→ Collected data

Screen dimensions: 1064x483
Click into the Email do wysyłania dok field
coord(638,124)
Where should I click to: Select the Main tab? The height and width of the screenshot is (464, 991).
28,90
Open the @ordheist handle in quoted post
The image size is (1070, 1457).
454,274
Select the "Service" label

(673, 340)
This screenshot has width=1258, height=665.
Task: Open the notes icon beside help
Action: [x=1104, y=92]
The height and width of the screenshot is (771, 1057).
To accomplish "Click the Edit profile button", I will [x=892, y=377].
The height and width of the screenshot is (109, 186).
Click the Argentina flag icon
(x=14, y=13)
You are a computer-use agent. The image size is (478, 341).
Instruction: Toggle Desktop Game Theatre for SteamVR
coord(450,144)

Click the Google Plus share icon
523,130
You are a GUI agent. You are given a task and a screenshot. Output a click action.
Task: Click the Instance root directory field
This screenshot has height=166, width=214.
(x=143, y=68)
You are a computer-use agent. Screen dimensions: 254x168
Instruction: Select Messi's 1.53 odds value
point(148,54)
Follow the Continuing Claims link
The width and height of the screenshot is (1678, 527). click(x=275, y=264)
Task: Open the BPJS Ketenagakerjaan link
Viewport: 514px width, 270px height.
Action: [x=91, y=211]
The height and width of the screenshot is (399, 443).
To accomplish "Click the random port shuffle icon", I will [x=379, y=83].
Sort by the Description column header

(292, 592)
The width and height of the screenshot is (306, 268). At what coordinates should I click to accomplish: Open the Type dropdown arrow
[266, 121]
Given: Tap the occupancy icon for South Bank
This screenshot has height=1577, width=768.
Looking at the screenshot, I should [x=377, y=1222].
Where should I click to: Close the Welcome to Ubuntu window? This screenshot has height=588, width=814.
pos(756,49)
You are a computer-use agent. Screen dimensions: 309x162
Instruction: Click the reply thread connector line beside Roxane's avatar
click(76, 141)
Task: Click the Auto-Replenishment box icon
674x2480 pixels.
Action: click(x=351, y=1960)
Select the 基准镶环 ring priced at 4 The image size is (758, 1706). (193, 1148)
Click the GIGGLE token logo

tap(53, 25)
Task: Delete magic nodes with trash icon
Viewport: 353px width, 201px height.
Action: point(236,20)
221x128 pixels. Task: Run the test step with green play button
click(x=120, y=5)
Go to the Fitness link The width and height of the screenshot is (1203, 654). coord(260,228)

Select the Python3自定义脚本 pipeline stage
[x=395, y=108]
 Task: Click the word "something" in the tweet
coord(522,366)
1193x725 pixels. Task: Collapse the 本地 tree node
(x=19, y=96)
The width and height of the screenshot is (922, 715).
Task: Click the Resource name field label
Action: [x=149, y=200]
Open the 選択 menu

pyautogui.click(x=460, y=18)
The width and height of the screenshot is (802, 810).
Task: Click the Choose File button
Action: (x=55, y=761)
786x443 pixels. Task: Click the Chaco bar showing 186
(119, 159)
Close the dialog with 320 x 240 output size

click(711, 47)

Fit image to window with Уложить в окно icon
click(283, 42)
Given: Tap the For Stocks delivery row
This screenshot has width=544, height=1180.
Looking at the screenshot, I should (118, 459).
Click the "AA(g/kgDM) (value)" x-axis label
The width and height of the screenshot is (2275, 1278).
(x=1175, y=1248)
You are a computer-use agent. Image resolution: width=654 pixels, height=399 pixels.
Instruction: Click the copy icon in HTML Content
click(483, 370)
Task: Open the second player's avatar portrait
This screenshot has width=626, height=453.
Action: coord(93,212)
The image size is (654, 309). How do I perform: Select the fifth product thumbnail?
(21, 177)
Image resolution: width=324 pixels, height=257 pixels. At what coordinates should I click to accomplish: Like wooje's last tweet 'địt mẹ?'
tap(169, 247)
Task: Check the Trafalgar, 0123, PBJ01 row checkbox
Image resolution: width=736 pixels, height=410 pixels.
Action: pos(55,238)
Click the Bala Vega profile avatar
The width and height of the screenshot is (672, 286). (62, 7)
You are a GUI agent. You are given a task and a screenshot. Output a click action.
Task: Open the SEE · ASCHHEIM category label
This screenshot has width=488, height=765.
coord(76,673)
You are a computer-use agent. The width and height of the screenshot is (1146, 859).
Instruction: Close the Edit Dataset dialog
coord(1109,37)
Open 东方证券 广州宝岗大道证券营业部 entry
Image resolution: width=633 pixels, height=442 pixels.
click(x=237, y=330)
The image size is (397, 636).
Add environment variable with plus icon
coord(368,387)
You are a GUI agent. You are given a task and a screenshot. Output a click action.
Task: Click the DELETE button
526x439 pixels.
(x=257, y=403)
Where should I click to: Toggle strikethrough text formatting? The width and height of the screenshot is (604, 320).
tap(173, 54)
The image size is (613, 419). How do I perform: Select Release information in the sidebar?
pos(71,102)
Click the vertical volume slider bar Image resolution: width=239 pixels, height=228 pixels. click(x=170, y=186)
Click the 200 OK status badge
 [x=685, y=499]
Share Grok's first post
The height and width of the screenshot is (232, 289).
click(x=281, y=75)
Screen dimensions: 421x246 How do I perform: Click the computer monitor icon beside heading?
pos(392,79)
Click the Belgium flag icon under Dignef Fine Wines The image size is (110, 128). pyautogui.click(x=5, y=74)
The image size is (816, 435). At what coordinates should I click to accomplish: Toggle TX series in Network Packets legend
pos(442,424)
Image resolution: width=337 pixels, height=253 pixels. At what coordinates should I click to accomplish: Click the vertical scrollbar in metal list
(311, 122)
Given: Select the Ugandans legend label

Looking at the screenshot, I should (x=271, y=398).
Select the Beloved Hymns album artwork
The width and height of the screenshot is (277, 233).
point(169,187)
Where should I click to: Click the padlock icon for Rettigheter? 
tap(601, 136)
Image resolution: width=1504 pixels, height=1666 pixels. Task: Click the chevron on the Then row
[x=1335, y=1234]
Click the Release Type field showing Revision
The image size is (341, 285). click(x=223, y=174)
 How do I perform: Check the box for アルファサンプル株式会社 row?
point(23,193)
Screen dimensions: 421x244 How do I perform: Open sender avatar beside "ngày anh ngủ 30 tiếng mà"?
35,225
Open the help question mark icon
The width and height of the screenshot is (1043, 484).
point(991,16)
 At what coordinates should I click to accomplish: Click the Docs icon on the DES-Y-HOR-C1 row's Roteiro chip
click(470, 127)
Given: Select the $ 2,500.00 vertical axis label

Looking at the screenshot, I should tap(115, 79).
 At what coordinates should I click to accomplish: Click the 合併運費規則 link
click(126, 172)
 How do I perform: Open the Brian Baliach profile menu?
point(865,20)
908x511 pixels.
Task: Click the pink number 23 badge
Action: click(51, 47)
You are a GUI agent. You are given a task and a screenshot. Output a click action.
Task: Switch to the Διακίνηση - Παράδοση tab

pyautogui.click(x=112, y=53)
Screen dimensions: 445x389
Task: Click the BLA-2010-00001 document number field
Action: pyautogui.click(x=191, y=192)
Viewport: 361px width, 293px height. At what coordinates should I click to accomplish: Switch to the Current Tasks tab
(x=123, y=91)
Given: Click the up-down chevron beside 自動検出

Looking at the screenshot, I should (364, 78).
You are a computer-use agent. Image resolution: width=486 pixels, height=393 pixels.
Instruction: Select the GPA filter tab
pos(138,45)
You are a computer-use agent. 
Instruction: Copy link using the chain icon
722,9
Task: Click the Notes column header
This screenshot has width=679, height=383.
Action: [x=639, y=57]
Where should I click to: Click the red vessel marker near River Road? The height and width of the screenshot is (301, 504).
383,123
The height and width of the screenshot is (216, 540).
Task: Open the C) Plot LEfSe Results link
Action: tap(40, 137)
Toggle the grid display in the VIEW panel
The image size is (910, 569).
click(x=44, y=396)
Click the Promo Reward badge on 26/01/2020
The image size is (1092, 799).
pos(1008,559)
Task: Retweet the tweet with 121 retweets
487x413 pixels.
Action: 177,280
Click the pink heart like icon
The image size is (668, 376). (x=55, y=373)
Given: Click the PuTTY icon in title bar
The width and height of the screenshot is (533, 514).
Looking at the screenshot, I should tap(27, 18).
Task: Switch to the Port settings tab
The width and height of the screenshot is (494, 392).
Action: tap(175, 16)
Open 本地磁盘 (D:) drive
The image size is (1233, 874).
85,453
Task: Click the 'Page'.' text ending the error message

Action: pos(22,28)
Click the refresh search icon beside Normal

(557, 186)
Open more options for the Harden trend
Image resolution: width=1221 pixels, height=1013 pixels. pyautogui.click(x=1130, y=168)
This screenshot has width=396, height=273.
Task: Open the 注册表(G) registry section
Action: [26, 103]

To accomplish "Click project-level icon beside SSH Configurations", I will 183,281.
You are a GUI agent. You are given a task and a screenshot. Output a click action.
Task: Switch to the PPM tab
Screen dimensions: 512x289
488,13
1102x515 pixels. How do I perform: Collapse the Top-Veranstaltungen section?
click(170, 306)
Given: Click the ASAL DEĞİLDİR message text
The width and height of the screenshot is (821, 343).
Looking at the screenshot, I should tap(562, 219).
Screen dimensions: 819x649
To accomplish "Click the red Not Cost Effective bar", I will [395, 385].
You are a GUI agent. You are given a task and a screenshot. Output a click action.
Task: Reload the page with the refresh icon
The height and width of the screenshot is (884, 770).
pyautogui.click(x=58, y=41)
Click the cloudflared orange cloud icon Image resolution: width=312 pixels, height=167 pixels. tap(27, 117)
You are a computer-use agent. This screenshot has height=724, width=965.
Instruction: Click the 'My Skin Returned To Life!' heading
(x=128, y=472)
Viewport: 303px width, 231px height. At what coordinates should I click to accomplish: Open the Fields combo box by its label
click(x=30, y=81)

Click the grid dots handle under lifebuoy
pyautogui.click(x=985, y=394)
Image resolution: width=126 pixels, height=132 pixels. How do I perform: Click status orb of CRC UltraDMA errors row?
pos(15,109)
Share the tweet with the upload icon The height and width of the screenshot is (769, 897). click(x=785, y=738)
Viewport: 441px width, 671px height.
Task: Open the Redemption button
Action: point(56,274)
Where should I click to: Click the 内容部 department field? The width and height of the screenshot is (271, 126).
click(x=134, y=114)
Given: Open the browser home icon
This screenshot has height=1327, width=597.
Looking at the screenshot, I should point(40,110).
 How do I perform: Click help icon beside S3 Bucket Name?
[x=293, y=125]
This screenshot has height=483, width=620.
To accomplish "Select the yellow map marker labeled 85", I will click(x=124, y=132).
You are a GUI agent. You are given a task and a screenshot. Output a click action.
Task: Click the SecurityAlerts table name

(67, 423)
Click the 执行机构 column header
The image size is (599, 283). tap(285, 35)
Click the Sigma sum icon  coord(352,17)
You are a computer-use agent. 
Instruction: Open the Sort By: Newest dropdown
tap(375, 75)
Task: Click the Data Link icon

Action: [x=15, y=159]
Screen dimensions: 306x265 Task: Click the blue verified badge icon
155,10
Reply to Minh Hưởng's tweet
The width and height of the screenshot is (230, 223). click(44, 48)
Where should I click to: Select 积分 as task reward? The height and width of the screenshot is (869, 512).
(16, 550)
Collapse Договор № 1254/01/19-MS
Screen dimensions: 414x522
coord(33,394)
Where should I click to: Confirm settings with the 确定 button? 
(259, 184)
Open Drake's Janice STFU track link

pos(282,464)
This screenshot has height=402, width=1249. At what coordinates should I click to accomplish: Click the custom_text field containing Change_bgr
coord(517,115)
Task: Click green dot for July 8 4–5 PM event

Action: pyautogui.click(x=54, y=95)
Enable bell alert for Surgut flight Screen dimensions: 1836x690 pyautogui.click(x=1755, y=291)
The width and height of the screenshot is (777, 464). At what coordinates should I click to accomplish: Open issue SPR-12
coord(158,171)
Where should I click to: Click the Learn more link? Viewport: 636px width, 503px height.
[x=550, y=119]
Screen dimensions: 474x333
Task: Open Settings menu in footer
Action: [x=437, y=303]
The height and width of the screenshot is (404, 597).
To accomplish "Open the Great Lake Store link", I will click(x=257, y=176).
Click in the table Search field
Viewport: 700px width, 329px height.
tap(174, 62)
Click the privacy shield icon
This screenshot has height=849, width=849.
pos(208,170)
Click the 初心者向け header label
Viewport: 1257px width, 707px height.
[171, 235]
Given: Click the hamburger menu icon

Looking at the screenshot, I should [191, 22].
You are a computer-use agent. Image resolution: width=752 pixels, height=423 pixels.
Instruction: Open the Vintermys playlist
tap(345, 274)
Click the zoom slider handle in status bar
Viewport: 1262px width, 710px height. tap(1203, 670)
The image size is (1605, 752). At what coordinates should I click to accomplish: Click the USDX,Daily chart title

→ Work instruction
Every line above from the line with "Viewport: 353px width, 201px height." to the line with "Go to the Fitness" is wanted, ends included; write them out exactly and add no other line.

→ Answer
Viewport: 353px width, 201px height.
Action: point(236,20)
221x128 pixels. Task: Run the test step with green play button
click(x=120, y=5)
Go to the Fitness link The width and height of the screenshot is (1203, 654). coord(260,228)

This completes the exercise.